Now, she finds the final piece to the puzzle: it is because of how he restrains his incandescent rage, wielding it so carefully in a way that sharpens him as a tool, but does not blind him.
She can think of only once in the entire time they've known each other that she's seen him not be calculated and so carefully restrained, and her shoulder aches in the memory of that night.
Vincenzo stands up, apparently satisfied with the answers he has received, and starts to deliver his punishment in a way she can tell means he's wrapping this up. A sermon to offer, a final lecture and parting words from this horrible, sexy man who cannot stand liars and traitors and people who want to hurt his wife.
God fucking damnit, she should not have indulged this line of thought. Because damn Frankie, who seems very unapologetic still, and damn the judge and jury that is Vincenzo in this moment.
She wants him to wrap that hand that's now tightened around his gun, around her neck. She wants him to press in that spot that makes everything just ever-so-more delicious, showing how he can be so, very, restrained in other ways when she's asked him to be rough with her.
"But here is the difference, you see, between you and me," Vincenzo says, snapping her out of her haze. He turns to her, eyes still dark, but an involuntary smile at the corner of his lips that she wants to kiss away and steal for herself. It's a smile she knows he isn't even aware of.
It's hers; the one he wears when he looks at her.
Lovestruck fool.
He beckons carefully to her and she walks forward, pleased at the way hatred flashes in Frankie's eyes when her Louboutins make noise on the floor. Vincenzo slips an arm around her waist and she tries very hard not to close her eyes and burrow into him, his heat and his rage.
"I do not disregard a woman I know is smarter than most people in this world. In fact, I do my best to be her right-hand man when I can. So..." Vincenzo turns his head to look down at her, as his words start to make sense in her head and she figures out where he's going with this. "My love, what do you think we should be doing with Uncle Frankie?"

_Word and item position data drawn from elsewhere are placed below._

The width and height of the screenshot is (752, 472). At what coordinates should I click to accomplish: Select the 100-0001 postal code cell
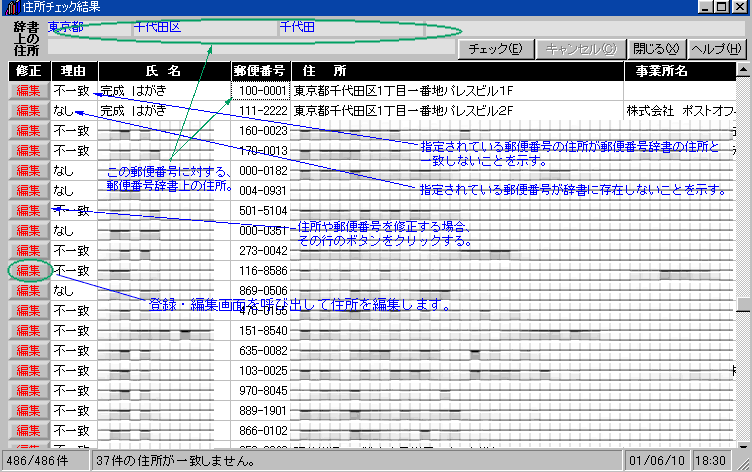[260, 90]
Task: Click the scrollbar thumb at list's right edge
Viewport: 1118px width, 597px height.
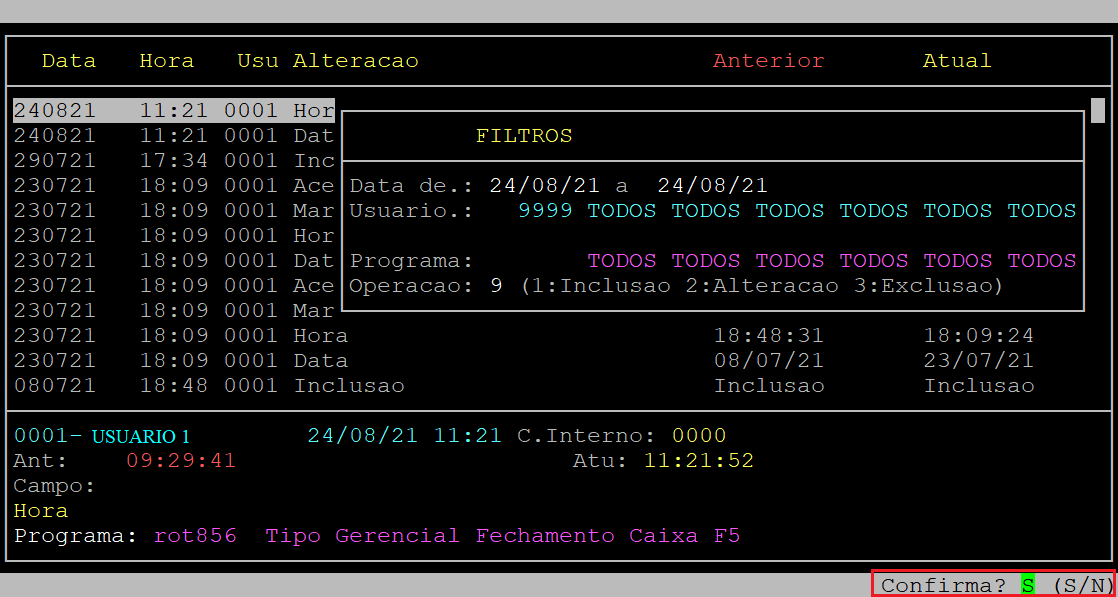Action: pos(1097,110)
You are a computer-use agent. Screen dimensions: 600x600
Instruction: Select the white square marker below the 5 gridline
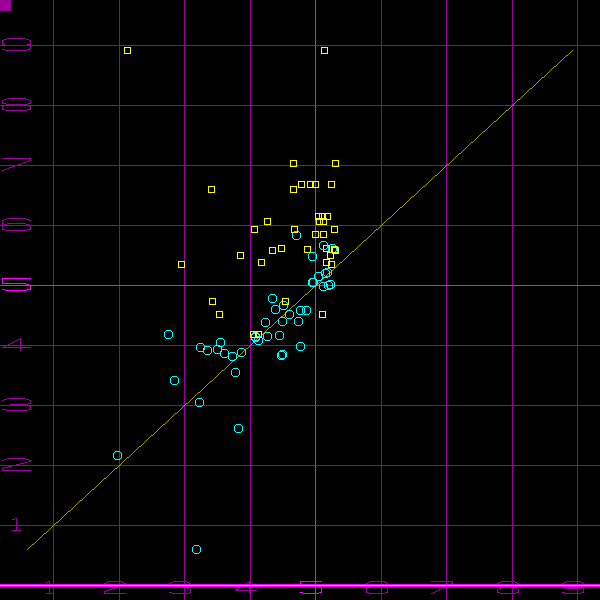tap(322, 314)

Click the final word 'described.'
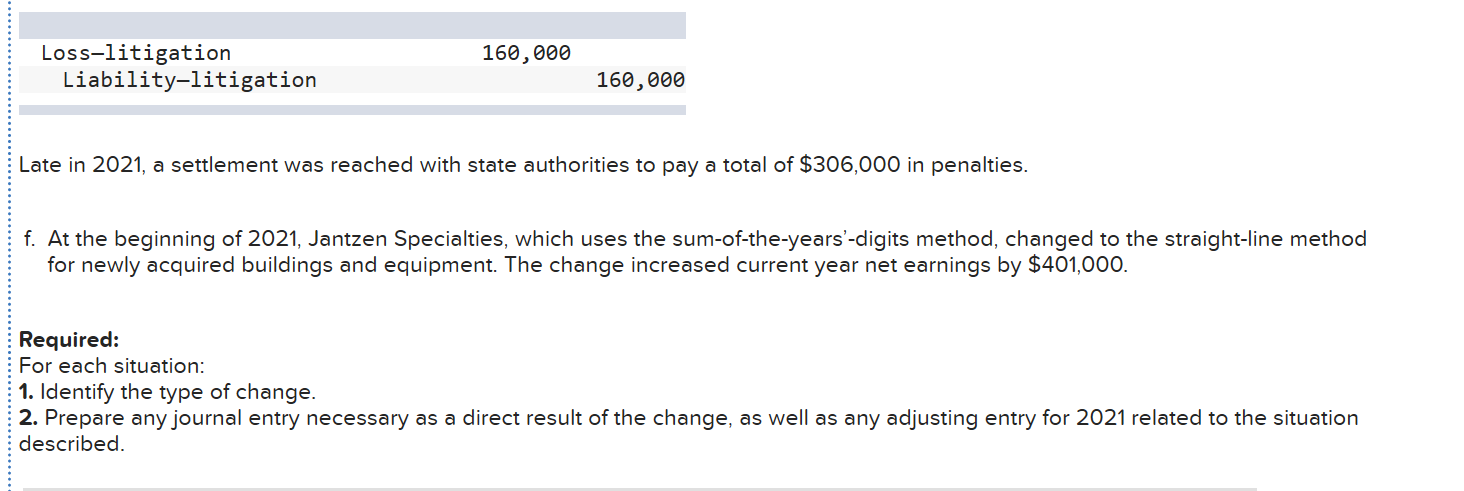click(x=72, y=444)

They stare at each other for a moment, and Cha Young smiles. She doesn't plan on it; it's just that a part of her loves this, the rush of power, the thrill of knowing she actually can dictate so much with only a few words and with the support of this one man. Vincenzo's eyes widen minutely, then slide down to trace her mouth, and she can see something build in them, something she recognises is very much like the heat coiled tight inside of her.
"I thought you'd never ask, jagiya," she purrs, dropping her voice to a timbre he only hears in their bedroom (or other places, should she feel in the mood to play). The hand at her waist tightens. He looks a little surprised, subtle enough Frankie won't notice, but obvious to her.

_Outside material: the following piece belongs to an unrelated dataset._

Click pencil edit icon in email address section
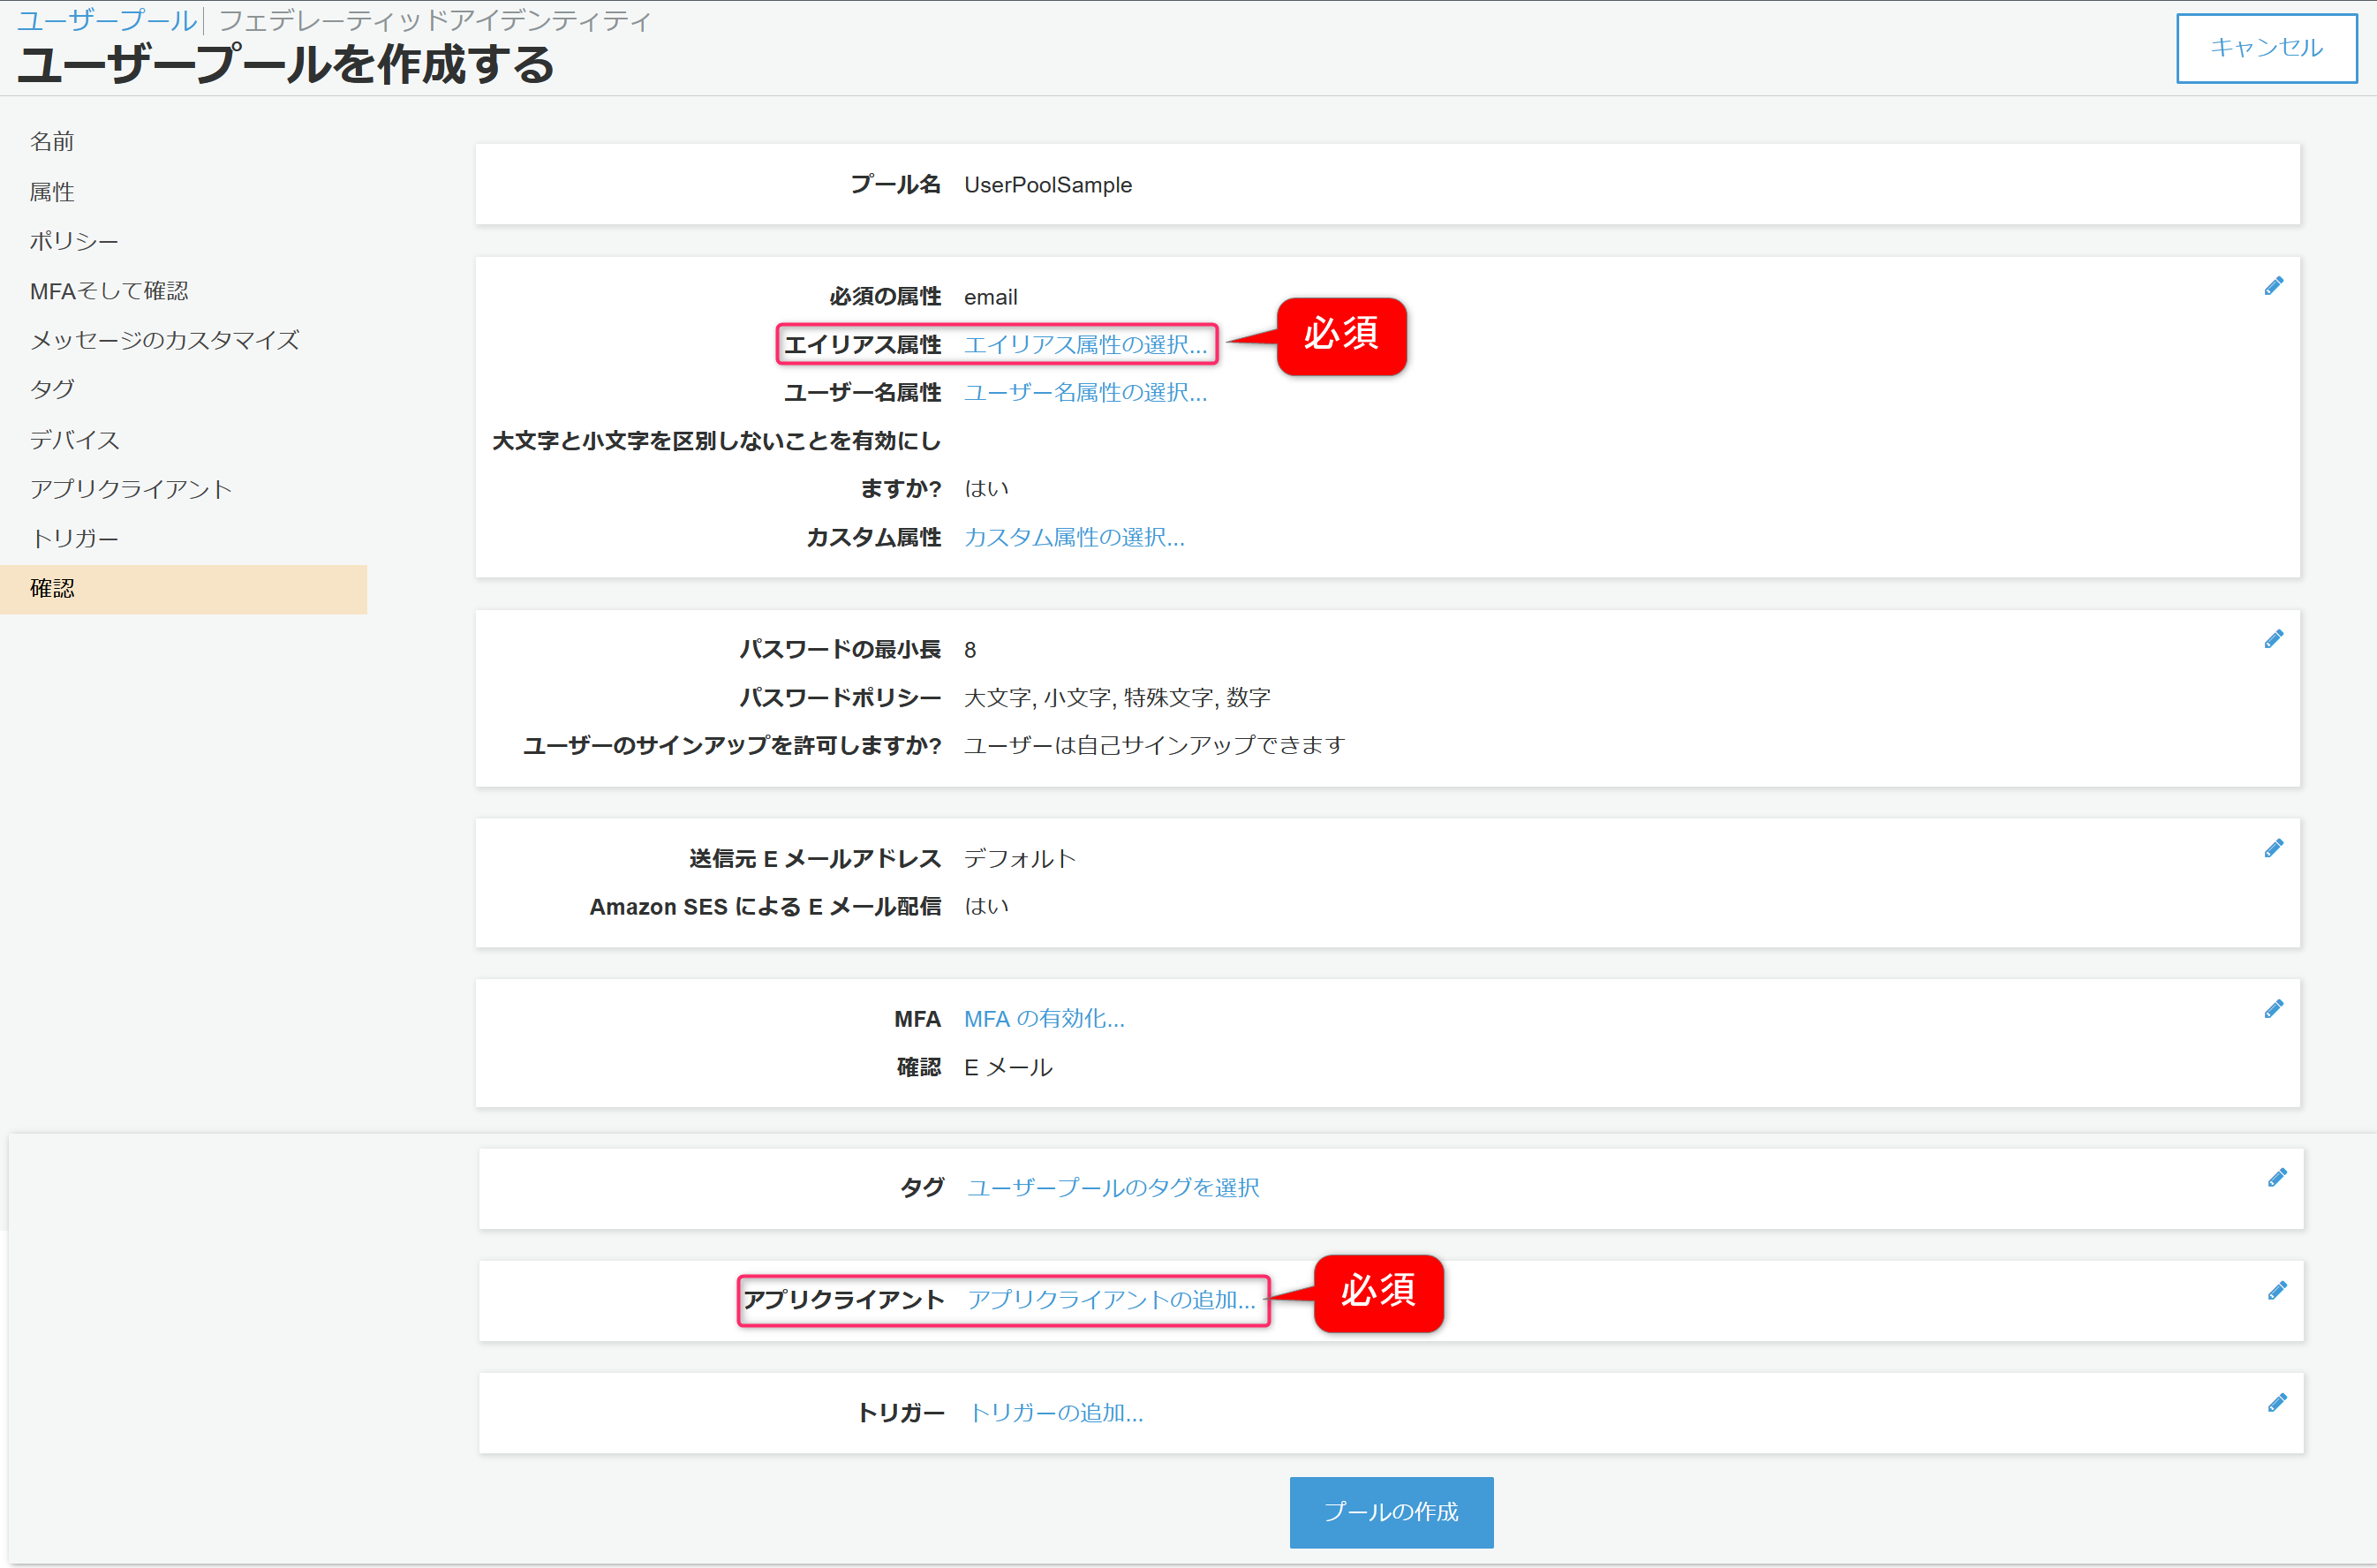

He's realising what page she's on, informed now by four years of a partnership that's only stayed alive because of their sheer determination to communicate: she's told him, before, about what she likes about him. In all facets of their lives.
She doesn't think he's believed her till just now.

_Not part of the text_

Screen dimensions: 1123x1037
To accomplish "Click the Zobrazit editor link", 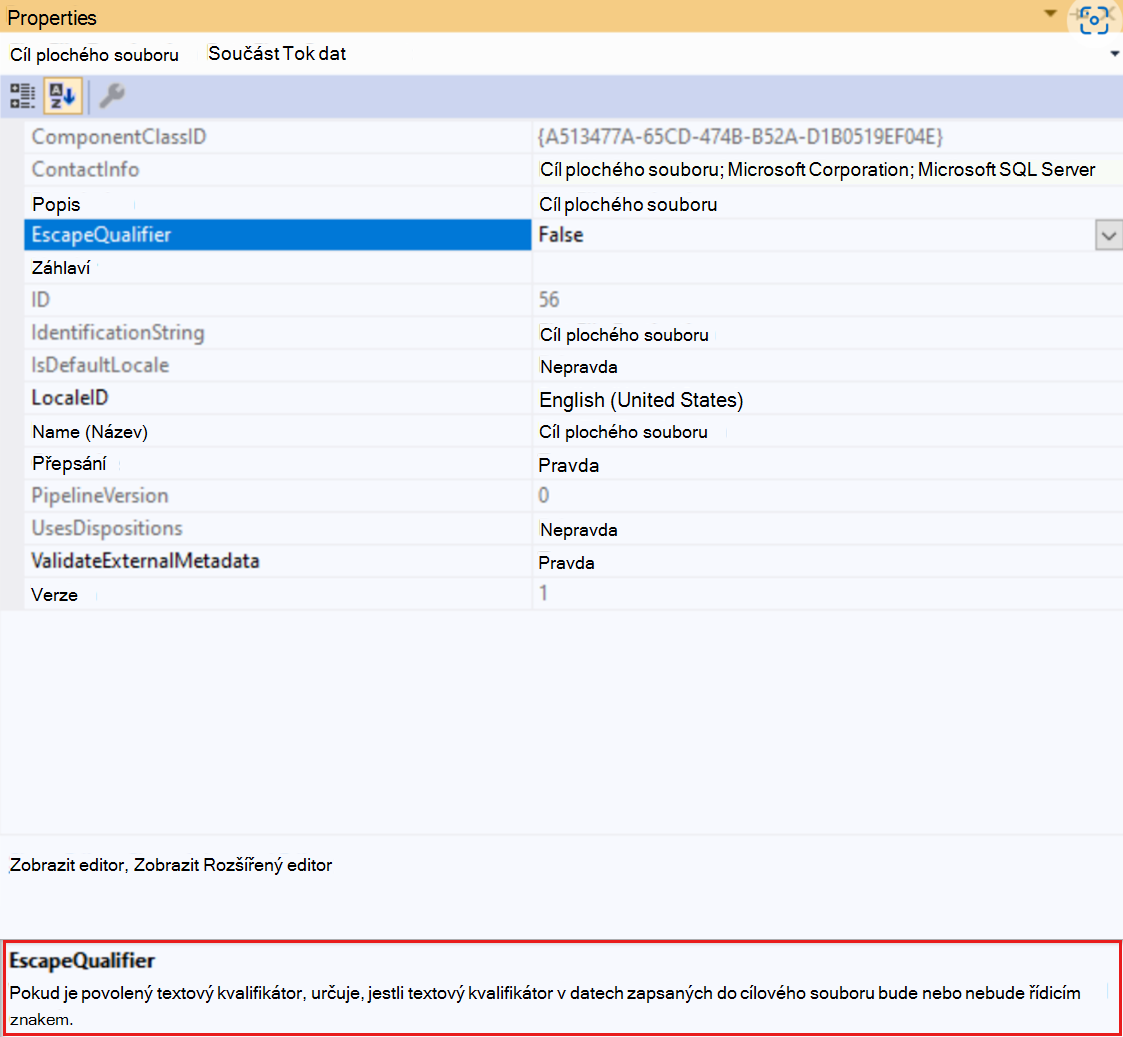I will (67, 865).
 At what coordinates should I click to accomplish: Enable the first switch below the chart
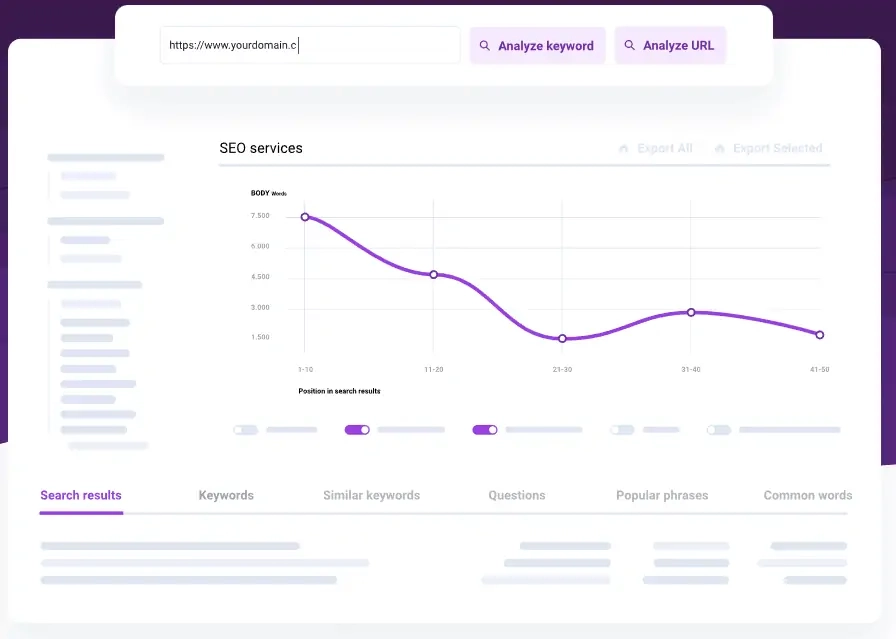pyautogui.click(x=246, y=430)
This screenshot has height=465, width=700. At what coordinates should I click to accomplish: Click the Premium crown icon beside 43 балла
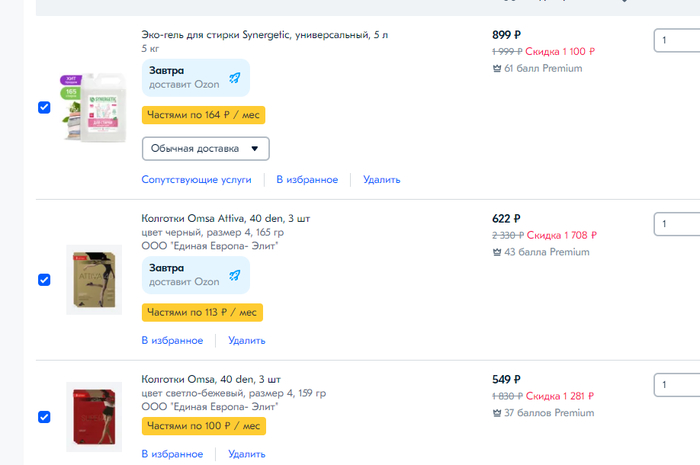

"We let him go," Cha Young says, loud enough for Frankie to hear, in Italian so he understands. But she turns her head to lazily send him a look of disdain. "So he can send word for what happens when someone threatens Signora Cassano."
"And what is that?" Frankie spits, looking marginally apprehensive. Moron.
Cha Young shakes herself free from Vincenzo and walks behind him, letting her hand wrap around his, the one still holding the gun, and lifts it to aim for a foot. She takes a moment to appreciate how it looks to her, his hand with the black of his gun, and hers, highlighted by a Chopard engagement ring.
"Amore, shoot," she whispers in Italian.
"Punish him for me," she adds in Korean.